Na verdade, Salvini (o seu partido obteve 17%, a coligação em que foi o mais votado 37%) e Di Maio (o M5S aproximou-se dos 33%) tinham chegado a acordo há alguns dias, o problema foi mesmo Silvio Berlusconi. O antigo primeiro-ministro, ainda a aprender a viver na realidade pós-4 de Março, um mundo novo em que ele já não é o líder da aliança de direita, insistiu que queria a presidir o Senado Paolo Romani, um candidato vetado pela formação de Di Maio por ter no currículo uma condenação por corrupção.
Durante a tarde de sexta-feira, Salvini ordenou aos seus deputados que votassem noutro nome da Força Itália, de Berlusconi. Foi o suficiente para Berlusconi gritar “traição” e o “fim da unidade da direita”, denunciando o “projecto para um governo Liga-M5S”. Nada que uma noite de sono e mais algumas conversas com Salvini não curassem.
Mais um pormenor: para não parecer que só Berlusconi e a direita estavam a recuar, Salvini teve de convencer Di Maio a deixar cair a sua primeira escolha, Ricardo Fraccaro, apontado como candidato à presidência da Câmara desde sexta-feira.
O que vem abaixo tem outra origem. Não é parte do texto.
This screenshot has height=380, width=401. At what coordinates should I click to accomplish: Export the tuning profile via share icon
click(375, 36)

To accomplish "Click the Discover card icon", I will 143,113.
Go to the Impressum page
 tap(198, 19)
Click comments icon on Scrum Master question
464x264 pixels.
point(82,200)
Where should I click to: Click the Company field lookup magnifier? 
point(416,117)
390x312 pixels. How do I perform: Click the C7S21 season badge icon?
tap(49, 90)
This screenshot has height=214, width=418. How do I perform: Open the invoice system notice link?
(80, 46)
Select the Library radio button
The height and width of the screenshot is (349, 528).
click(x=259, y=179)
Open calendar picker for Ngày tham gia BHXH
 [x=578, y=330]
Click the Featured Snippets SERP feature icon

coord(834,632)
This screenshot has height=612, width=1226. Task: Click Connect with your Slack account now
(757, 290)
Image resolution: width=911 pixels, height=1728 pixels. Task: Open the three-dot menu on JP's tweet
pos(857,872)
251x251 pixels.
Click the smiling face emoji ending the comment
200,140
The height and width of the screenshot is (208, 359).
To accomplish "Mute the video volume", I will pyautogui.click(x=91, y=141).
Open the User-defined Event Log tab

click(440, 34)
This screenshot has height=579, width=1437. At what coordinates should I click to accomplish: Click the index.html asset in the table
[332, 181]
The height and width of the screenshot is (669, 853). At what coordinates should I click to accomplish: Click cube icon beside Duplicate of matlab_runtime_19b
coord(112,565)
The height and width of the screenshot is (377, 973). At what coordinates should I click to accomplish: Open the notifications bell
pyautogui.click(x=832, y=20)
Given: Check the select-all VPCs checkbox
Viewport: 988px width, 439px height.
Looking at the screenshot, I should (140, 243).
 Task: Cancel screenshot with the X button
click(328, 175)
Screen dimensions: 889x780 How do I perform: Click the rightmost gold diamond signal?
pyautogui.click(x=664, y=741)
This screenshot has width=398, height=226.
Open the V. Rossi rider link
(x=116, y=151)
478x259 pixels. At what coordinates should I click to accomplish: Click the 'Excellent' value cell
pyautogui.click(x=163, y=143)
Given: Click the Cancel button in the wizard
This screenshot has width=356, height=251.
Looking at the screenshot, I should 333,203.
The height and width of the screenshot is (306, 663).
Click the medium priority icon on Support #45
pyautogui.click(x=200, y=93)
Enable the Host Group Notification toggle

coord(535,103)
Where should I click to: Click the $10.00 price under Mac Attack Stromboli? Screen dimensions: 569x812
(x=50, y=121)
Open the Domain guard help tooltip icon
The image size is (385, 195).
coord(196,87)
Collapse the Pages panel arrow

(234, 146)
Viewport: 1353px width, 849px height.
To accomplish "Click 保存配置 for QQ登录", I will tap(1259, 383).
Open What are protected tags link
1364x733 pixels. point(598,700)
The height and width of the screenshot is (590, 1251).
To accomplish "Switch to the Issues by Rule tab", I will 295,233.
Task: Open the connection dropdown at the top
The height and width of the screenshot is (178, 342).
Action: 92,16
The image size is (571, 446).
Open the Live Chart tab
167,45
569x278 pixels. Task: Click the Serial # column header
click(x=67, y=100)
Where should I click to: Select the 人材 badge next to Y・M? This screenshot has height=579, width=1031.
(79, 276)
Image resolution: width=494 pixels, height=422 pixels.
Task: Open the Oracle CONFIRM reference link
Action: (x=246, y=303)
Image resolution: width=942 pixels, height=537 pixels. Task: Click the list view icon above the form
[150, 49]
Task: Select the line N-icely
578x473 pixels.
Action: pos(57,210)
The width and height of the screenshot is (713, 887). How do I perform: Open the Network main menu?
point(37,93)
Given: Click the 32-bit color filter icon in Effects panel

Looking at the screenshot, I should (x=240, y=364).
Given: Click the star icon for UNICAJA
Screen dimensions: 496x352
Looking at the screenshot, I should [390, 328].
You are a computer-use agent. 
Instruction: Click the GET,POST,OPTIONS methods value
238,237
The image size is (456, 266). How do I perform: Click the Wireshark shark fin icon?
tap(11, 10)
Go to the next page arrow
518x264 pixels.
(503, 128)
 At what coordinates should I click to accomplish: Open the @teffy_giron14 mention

E assim foi possível alcançar uma trégua que alguns comentadores já antecipavam impossível, depois da explosão de Berlusconi.
“É um óptimo resultado para nós”, afirmou o ex-chefe de governo depois da eleição de Maria Elisabetta Alberti Casellati para a presidência da câmara alta.
Afinal, Casellati não é só senadora da bancada do seu partido como é desde sempre umas das suas mais leais seguidoras. Advogada e docente universitária, duas vezes secretária de Estado adjunta (Saúde e Justiça) nos seus governos e, acima de tudo, uma das autoras e defensoras de um conjunto de legislação votada pela direita para salvar Berlusconi, tanto dos seus conflitos de interesses como dos processos em que era acusado – as chamadas leggi ad personam.
Primeira mulher
Casellati é também a primeira mulher de sempre a presidir ao Senado italiano, razão pela qual teve direito a um aplauso de pé de todas as bancadas, incluindo a do centro-esquerda do Partido Democrático (grande derrotado nas eleições de 4 de Março, com menos de 19% e o pior resultado da sua história).
Na Câmara dos Deputados, sai uma mulher, Laura Boldrini (ex-porta-voz do Alto Comissariado da ONU para os Refugiados, eleita em 2013 como independente nas listas do entretanto desaparecido SEL – Esquerda, Ecologia e Liberdade), e entra um dos peso-pesados do M5S, Roberto Fico.
Membro da ala mais à esquerda do movimento fundado por Beppe Grillo, Fico costuma ser descrito como mais “grillista que Grillo” e chegou a ter divergências com o actual líder, Di Maio. Problemas que se terão resolvido nos últimos meses, com a intensa e bem-sucedida campanha eleitoral, culminando no abraço apertado que se seguiu à sua eleição.
“Agradeço-vos a confiança, vou honrar o meu cargo com a máxima imparcialidade e o máximo rigor”, prometeu o napolitano. Na primeira intervenção no palácio de Montecitorio, Fico afirmou que a sua prioridade será cortar os custos da política. “Não permitirei atalhos nem ataques no debate parlamentar”, acrescentou ainda.